■ **Stated task**: Rewrite the lines below, swapping every "Select" for "Choose" and keeping everything else unchanged. Leave out the pictures.

■ **Entries shown**:
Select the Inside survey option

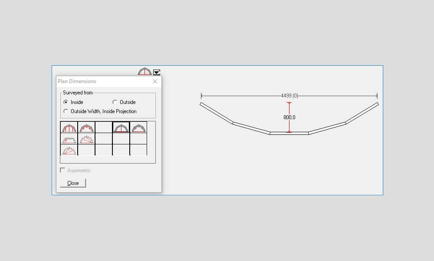pyautogui.click(x=66, y=102)
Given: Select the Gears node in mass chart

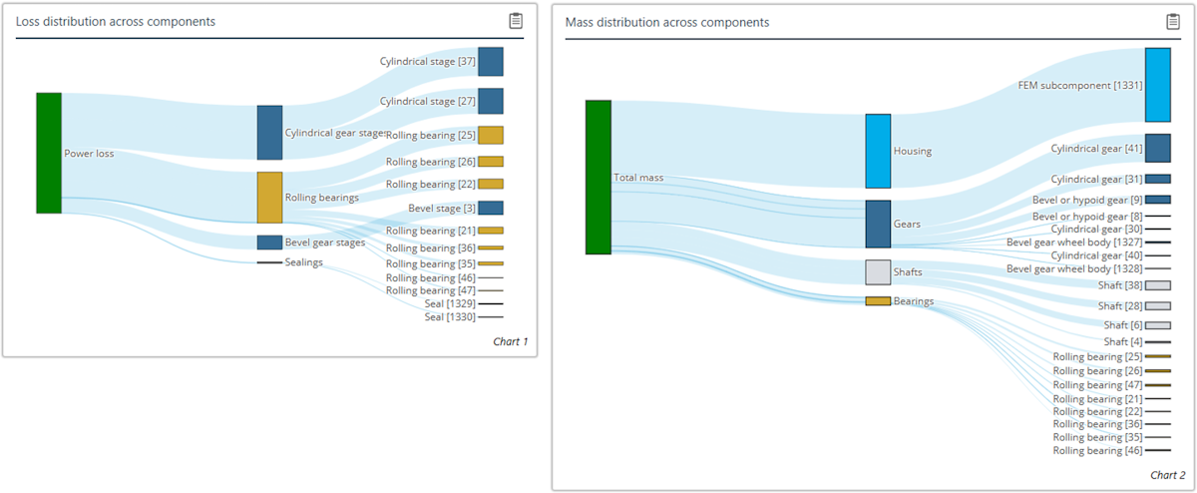Looking at the screenshot, I should click(x=878, y=224).
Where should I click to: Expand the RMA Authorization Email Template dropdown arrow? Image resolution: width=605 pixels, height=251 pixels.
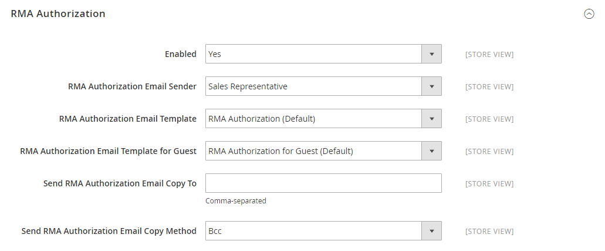pos(431,119)
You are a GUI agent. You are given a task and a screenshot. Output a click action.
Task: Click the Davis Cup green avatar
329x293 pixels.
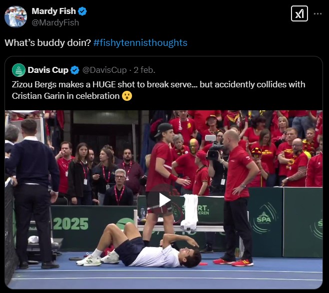click(19, 70)

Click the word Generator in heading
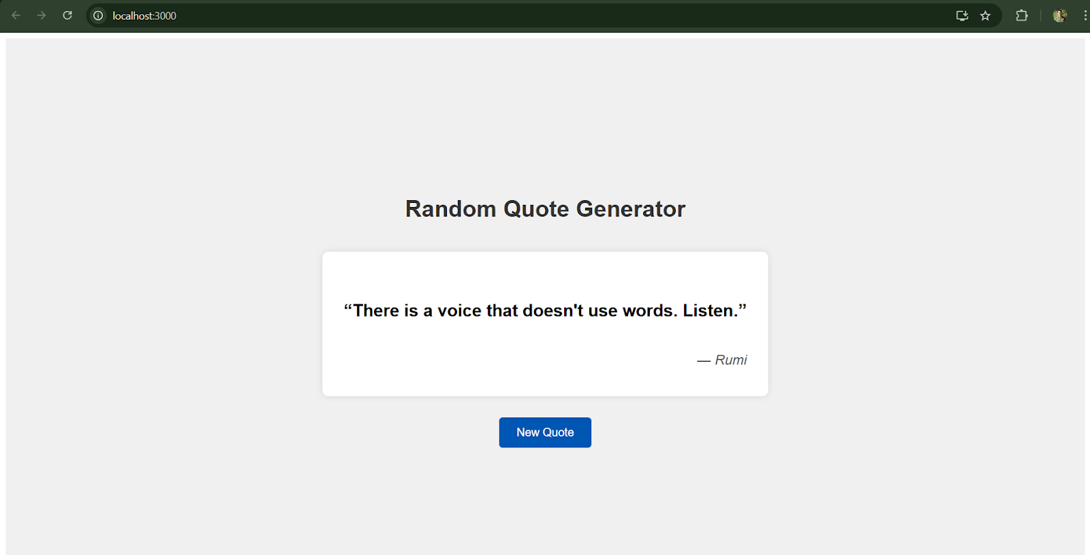point(630,209)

■ **Exercise answer**:
Choose the Inside survey option

pyautogui.click(x=66, y=102)
Given: Choose the Gears node in mass chart

Looking at the screenshot, I should click(x=878, y=224).
Where should I click to: Expand the RMA Authorization Email Template dropdown arrow? Image resolution: width=605 pixels, height=251 pixels.
pos(431,119)
You are a GUI agent. You are given a task and a screenshot. Output a click action.
Task: Click the Davis Cup green avatar
329x293 pixels.
click(19, 70)

Click the word Generator in heading
point(630,209)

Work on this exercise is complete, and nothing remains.